Subsec. (f)(12)(B)(v), (vi). Pub. L. 109-135, Sec. 403(gg),
added clauses (v) and (vi).
Subsec. (e)(3)(C)-(D). Pub. L. 109-73, Sec. 305(a),
redesignated subpar. (C) as subpar. (D) and added subpar. (C).
Subsec. (e)(3)(D)-(E). Pub. L. 109-73, Sec. 306(a),
redesignated subpar. (D), as redesignated by P.L. 109-73, Sec. 305(a),
as subpar. (E) and added subpar. (D).
2004--Subsec. (e)(1)(B)(i)-(iii). Pub. L. 108-357, Sec. 882(a),
amended subpar. (B) by striking “or” at the end of clause (i); by
substituting “or” for the period at the end of clause (ii); and by
adding clause (iii).
Subsec. (f)(10)(A). Pub. L. 108-357, Sec. 413(c)(30),
amended subpar. (A) by striking “556(b)(2)”.
Subsec. (f)(11). Pub. L. 108-357, Sec. 883(a),
amended subsec. (f) by adding par. (11).
Subsec. (f)(11)(A)(ii)(I). Pub. L. 108-357, Sec. 882(d),
amended subclause (I) by inserting “subsection (e)(1)(B)(iii) or"

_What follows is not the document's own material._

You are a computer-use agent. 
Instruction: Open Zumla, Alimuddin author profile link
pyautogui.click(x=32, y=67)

before “section 1221(a)(1)”.
Subsec. (f)(12). Pub. L. 108-357, Sec. 884(a),
amended subsec. (f) by adding par. (12).
Subsec. (m)-(n). Pub. L. 108-357, Sec. 882(b),
redesignated subsec. (m) as subsec. (n) and added subsec. (m).
Subsec. (n)-(o). Pub. L. 108-357, Sec. 335(a),
redesignated subsec. (n) (as previously redesignated) as subsec. (o)
and added subsec. (n).
Subsec. (e)(6)(G). Pub. L. 108-311, Sec. 306(a),
amended subpar. (G) by substituting “2005” for “2003”. Subsec. (g)(1). Pub. L. 108-311, Sec. 207(15),
amended par. (1) by inserting “(determined without regard to subsections
(b)(1), (b)(2), and (d)(1)(B) thereof)” after “section 152”.

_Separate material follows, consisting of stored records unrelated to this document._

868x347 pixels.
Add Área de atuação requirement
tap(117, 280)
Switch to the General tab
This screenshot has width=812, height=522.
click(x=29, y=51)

Subsec. (g)(3). Pub. L. 108-311, Sec. 207(16),
amended par. (3) by substituting “subparagraphs (A) through (G) of
section 152(d)(2)” for “paragraphs (1) through (8) of section 152(a)”.
2002--Subsec. (e)(6)(B)(i)(III). Pub. L. 107-147, Sec. 417(7),
amended subclause (III) by substituting “2000),” for “2000,”.

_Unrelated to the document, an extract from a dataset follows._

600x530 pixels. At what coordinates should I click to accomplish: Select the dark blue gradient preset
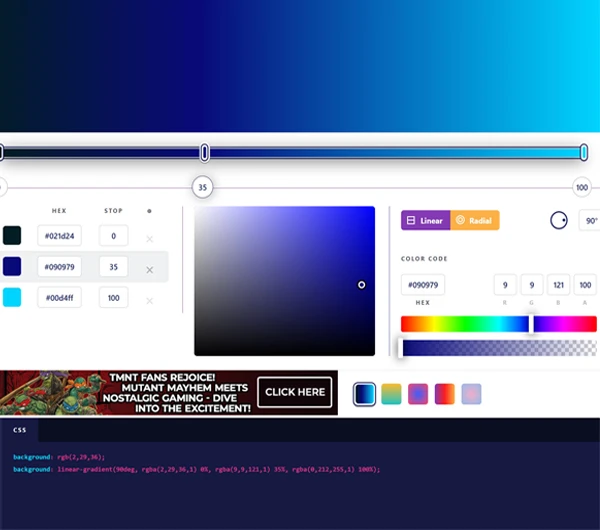365,394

Subsec. (e)(6)(B)(iv). Pub. L. 107-147, Sec. 417(22),
provided that the amendment made to clause (iv) by Pub. L. 106-554, Sec. 165(b)(1),
as if it had struck “in any of the grades K-12”.
2001 - Subsec. (e)(1). Pub. L. 107-16, Sec. 542(e)(2)(B),
amended par. (1) by adding the sentence at the end.
2000 - Subsec. (e)(6). Pub. L. 106-554, Sec. 165(a),
amended par. (6) by substituting “qualified computer contribution"
for “qualified elementary or secondary educational contribution” each
place it appeared.
Subsec. (e)(6). Pub. L. 106-554, Sec. 165(b),
amended the heading by substituting “educational purposes” for “elementary
or secondary school purposes”.
Subsec. (e)(6)(B)(i). Pub. L. 106-554, Sec. 165(a),
amended clause (i) by striking “or” as the end of subclause (I), adding
“or” at the end of subclause (II), and adding subclause (III).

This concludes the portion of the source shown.